**Aim of the task**
Your answer should hold all lines of the entries that include the word "computer".
□ □ □ □
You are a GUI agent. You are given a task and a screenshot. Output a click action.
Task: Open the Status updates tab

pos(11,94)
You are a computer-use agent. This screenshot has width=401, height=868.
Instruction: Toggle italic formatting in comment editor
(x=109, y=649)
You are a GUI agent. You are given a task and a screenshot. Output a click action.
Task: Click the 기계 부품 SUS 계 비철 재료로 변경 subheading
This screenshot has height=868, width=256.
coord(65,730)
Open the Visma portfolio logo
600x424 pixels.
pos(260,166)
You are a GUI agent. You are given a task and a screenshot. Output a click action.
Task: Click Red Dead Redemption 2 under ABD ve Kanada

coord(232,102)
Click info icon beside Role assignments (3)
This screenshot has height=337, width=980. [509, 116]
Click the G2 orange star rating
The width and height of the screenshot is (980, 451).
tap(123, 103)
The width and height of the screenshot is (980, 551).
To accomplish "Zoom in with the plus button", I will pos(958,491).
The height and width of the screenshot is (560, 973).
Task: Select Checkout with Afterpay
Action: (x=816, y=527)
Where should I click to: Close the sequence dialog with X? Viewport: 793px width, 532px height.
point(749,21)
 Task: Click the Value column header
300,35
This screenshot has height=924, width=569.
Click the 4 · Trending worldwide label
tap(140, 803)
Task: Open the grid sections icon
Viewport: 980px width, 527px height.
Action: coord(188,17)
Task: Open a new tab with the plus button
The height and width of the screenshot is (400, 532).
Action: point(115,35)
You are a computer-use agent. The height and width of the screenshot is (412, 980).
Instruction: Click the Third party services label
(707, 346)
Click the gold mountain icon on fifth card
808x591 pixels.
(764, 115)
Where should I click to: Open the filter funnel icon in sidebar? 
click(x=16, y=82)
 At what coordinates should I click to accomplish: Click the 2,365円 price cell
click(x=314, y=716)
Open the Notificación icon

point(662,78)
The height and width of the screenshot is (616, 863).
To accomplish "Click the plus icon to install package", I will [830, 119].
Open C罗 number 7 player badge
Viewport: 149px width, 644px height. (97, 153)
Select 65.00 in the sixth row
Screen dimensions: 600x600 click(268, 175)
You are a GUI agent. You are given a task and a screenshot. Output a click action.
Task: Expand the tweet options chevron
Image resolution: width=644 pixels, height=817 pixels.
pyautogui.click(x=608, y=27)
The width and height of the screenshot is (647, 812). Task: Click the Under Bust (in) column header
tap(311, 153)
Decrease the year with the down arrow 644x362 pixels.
□ □ □ □
**Answer to this task**
You are a computer-use agent. This screenshot has width=401, height=868.
You are a computer-use agent. The height and width of the screenshot is (412, 980).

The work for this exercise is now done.